An AT&T spokeswoman said the tower is not yet on air but will bring improved coverage to the area in early 2021. She did not specify a date.

"For many years, we have been attempting to work with local officials and the community to expand coverage in East Hampton, and it is our hope that they begin taking action more quickly to embrace the importance of wireless deployments to improve connectivity for their residents, including first responders," lead public relations manager Megan Daly wrote in an email.

The communication company filed a lawsuit against the town in 2017 after the municipality denied an application to install nine panel antennas on an existing wind turbine on a farm. The town agreed to allow a new tower to be built on a former brush dump to settle the suit.
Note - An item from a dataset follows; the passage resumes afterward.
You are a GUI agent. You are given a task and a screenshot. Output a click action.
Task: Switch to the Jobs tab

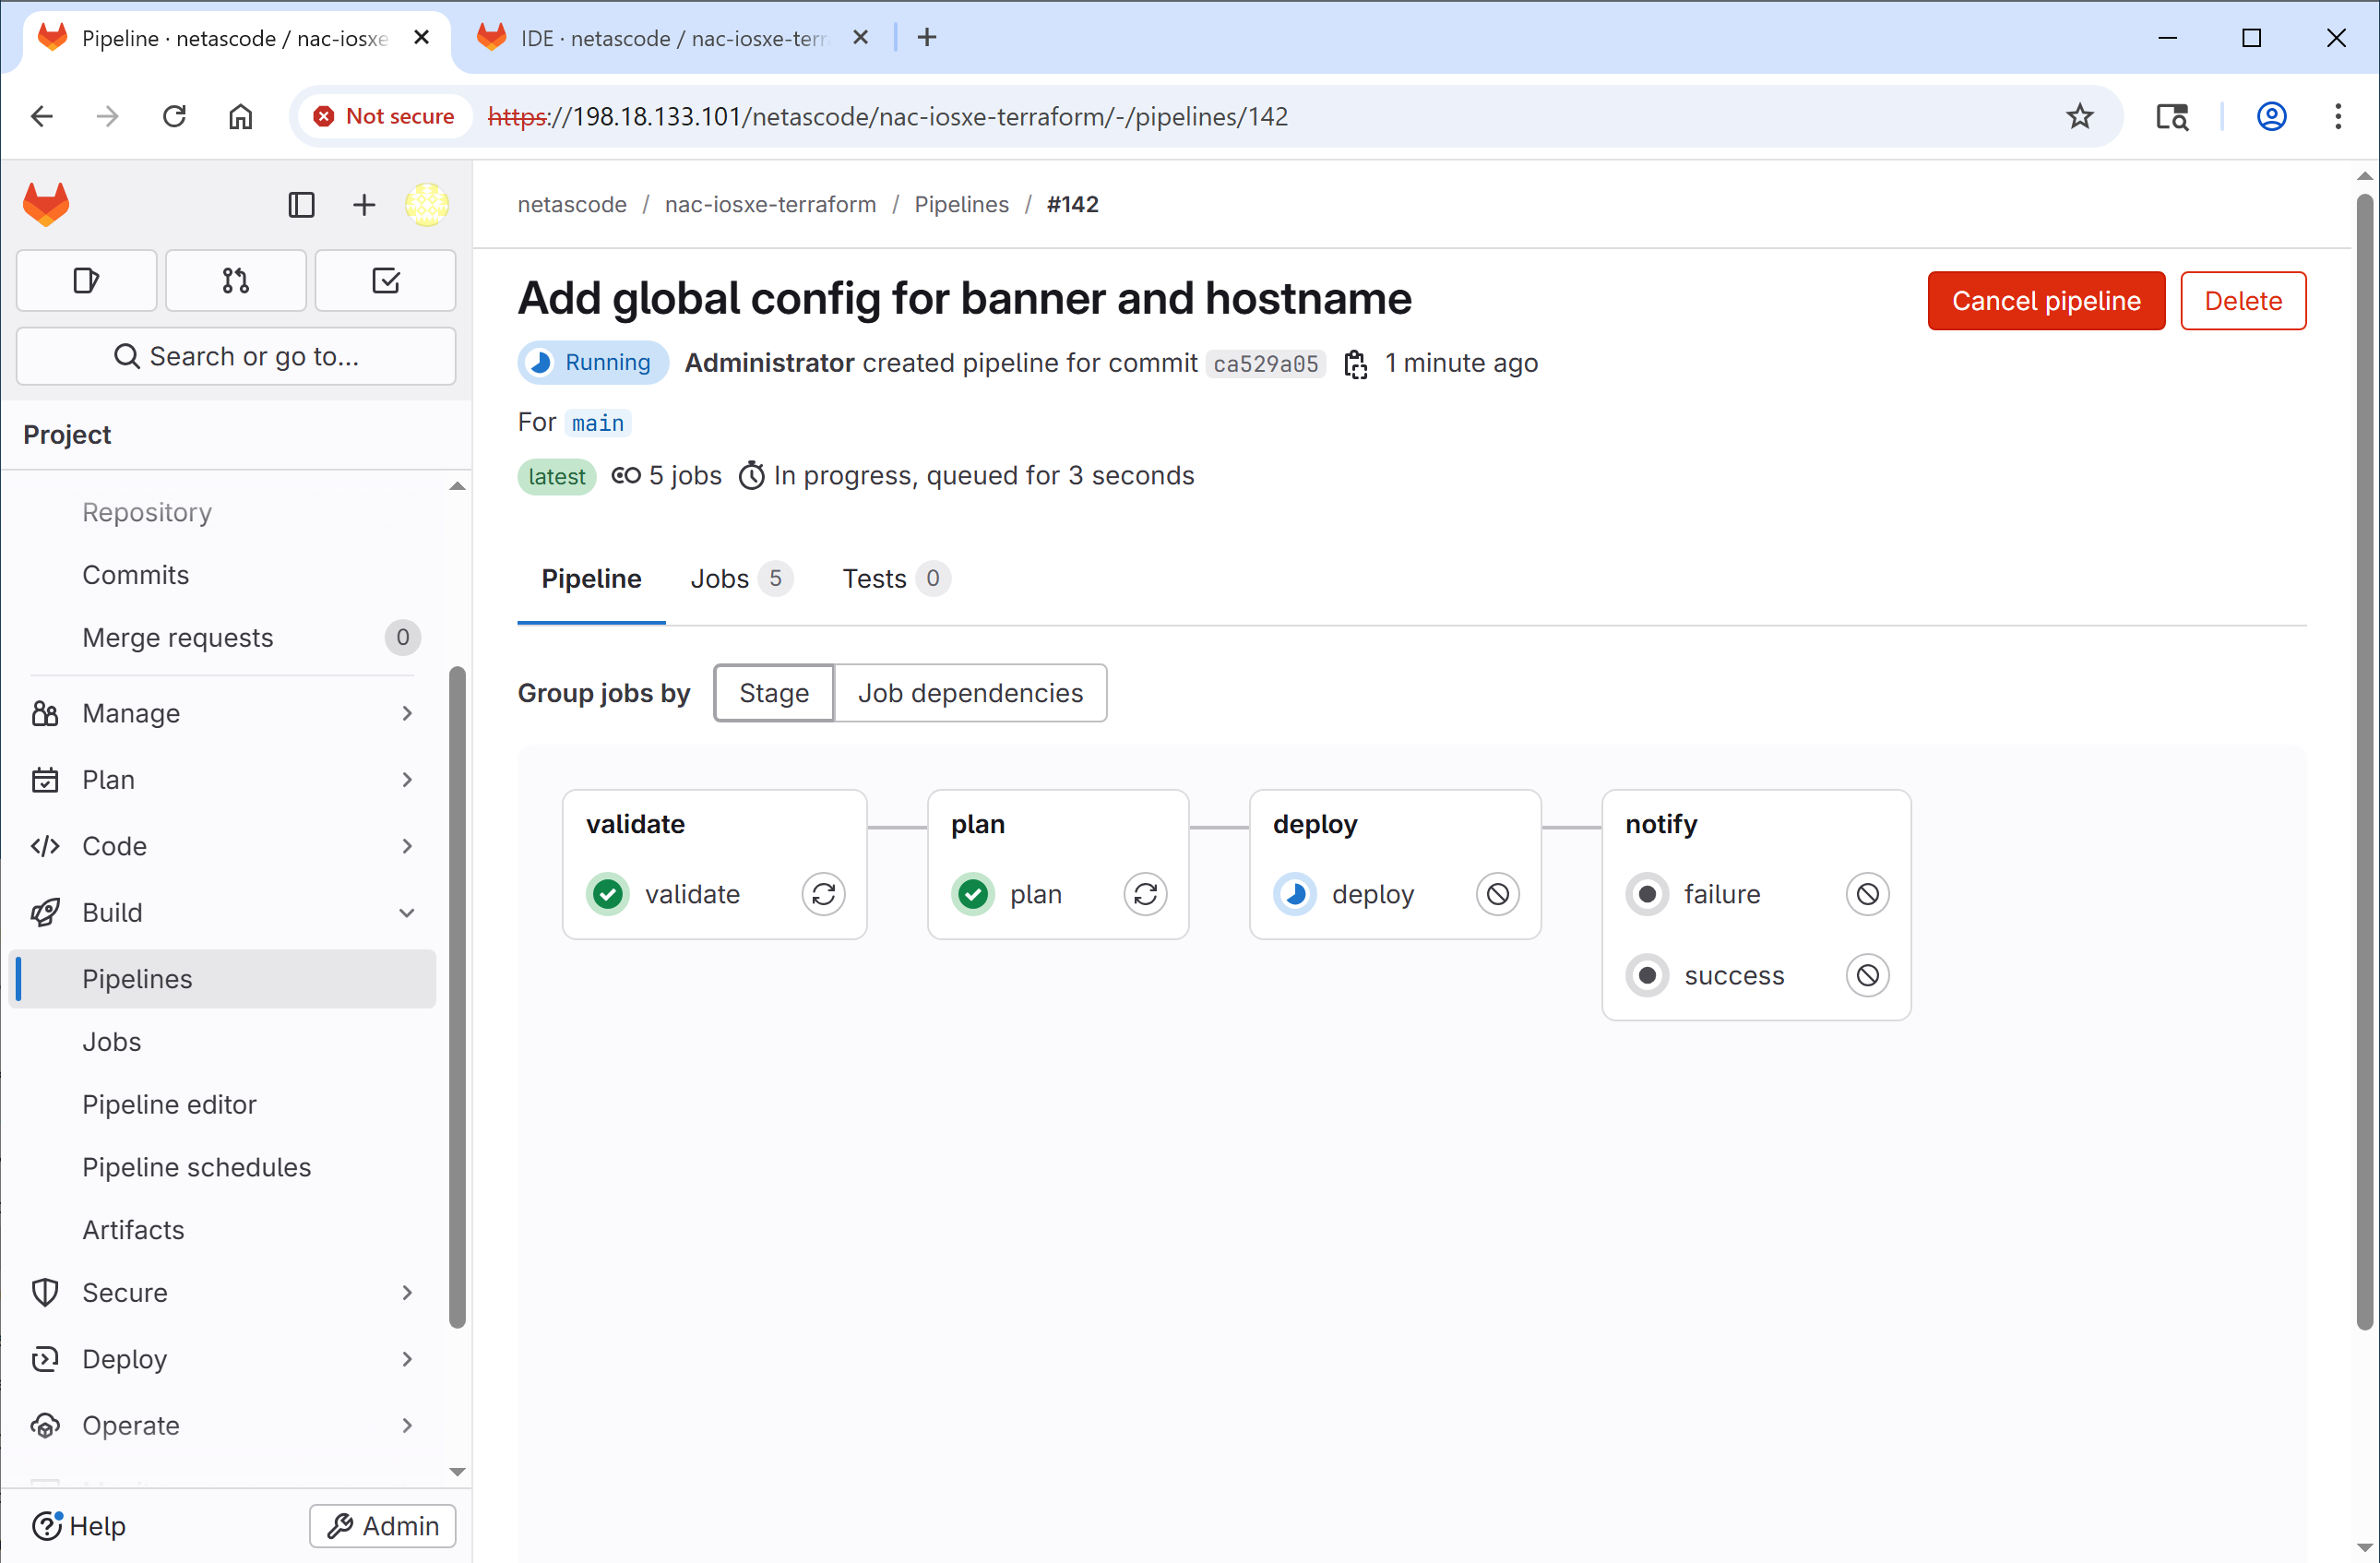pos(740,579)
AT&T has another federal lawsuit pending against the town over the denial of an application to build a 50-foot-tall bell tower at St. Peter’s Chapel in Springs to house antennas.

Town officials have acknowledged the wireless service problem and promised in August to work with a consultant to develop a strategy to improve cellular coverage. The town board voted 5-0 at its Nov. 10 meeting to accept a proposal from Orlando, Florida-based CityScape Consultants Inc.

East Hampton Town in August also approved a temporary Verizon tower to be erected on town-owned property on Stephen Hands Path in Wainscott while the company seeks approval for a permanent tower.

Still, projects like the Northwest Woods cell tower have encountered opposition, with two legal actions filed by neighbors pending in state court and one in federal court. Wright declined to comment on those proceedings, as they are still active, but noted the neighbors did not obtain any court orders preventing construction of the tower.

Andrew Campanelli, a Merrick-based attorney representing residents, said his clients would move forward with proceedings in the hopes the tower would be taken down.

"It’s not just an eyesore, it’s dominating the skyline," he said.


AT&T installed a 180-foot monopole service tower in Northwest Woods to improve wireless coverage in East Hampton Town.

The tower is expected to come on air in early 2021.

Neighbors have three legal actions pending in federal and state court and hope the tower will be ordered taken down.